For instance, Lake Highlands High School in Texas has roughly the same percentage of students from high and low socioeconomic backgrounds but high friending bias. Administrators and students recently identified the school’s architecture as a culprit. That is, the school houses three cafeterias, which caused students to sort themselves into the “appropriate” lunchroom based on social cliques. Architects are now working to create a single lunchroom for everyone to mix together along with more spaces for students to interact.
As part of the new research, the team released a public dataset that allows users to gauge the level of connections between rich and poor people for every county, ZIP code, high school and college in the United States. The team hopes that policy makers and school administrators can use this dataset to identify the sorts of class integration policies that will work best given local conditions.
Smaller datasets exist to measure social capital, says sociologist Brian Levy of George Mason University in Fairfax, Va. “The ability to quantify the overall effect across the nation is unique.”
Building these connections — even after childhood ends — is key to reducing friendship bias and improving economic outcomes for poorer people across the country, the researchers emphasize. As an example of the type of new program that’s needed, they point to a nonprofit called Inner City Weightlifting, headquartered in Dorchester, Mass., whose mission is connecting people from different social worlds. The nonprofit trains people from impoverished backgrounds as personal gym trainers and then connects them to more well-heeled clientele.
“Generally trainers and clients become friends,” says the company’s founder and CEO Jon Feinman. He has seen clients vouch for their trainers in court or pay for their kids to attend expensive summer camps.
Bobby Fullard, 30, is a trainer with the nonprofit. He remembers a day a couple of years ago when a white client at his gym messaged him on Instagram to ask if he would run with her on a Saturday. Fullard, who is Black and sports tattoos and dreadlocks, agreed reluctantly.
“The most uncomfortable thing to me is talking to a white woman. I just don’t think they are ever going to understand my world,” says Fullard, who spent his teens and 20s in and out of jail. But he agreed to the run.

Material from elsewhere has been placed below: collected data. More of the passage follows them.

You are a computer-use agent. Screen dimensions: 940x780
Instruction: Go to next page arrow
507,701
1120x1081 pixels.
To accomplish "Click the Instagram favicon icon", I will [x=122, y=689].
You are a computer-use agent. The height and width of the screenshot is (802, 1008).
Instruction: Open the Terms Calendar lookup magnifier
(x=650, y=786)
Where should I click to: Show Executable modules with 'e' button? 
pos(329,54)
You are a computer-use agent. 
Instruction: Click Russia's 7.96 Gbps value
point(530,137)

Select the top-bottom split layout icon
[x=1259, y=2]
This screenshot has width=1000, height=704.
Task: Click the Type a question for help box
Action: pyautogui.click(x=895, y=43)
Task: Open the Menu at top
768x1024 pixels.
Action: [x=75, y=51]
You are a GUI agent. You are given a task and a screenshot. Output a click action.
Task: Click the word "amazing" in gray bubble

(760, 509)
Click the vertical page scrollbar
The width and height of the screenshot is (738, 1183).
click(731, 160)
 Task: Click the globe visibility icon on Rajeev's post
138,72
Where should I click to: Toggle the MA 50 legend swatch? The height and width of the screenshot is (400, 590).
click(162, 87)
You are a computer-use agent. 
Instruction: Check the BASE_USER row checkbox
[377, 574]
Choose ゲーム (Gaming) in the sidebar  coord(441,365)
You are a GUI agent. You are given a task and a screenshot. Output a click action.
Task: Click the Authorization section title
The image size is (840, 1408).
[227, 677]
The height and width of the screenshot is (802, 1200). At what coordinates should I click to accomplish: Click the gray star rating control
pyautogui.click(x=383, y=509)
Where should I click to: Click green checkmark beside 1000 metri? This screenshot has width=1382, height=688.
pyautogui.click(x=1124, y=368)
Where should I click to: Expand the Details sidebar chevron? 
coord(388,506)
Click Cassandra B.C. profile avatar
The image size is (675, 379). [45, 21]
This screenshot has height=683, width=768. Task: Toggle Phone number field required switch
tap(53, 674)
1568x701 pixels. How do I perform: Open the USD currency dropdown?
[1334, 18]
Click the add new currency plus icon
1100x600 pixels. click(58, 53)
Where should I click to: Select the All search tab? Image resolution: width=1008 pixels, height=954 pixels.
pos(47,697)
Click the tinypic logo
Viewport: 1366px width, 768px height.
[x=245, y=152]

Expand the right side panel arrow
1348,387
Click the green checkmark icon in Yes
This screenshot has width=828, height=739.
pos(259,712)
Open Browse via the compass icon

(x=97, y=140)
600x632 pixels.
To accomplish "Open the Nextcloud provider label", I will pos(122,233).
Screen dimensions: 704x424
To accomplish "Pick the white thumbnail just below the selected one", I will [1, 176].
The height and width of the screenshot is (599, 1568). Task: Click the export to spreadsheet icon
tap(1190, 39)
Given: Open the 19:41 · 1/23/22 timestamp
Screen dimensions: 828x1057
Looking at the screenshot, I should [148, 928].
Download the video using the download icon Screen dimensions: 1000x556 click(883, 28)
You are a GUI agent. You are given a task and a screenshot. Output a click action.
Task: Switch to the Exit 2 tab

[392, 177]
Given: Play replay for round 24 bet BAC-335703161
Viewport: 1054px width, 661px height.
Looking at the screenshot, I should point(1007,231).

When Fullard showed up, the woman had brought along a friend, another white woman. Fullard was doubly anxious. “I’m saying two words every time I speak,” he recalls. But the client helped him feel comfortable, and the trio have been running together regularly ever since.
More recently, Fullard realized what he really wanted to be is a carpenter. So he launched his own carpentry business. Among his first clients? Those two running partners, he says.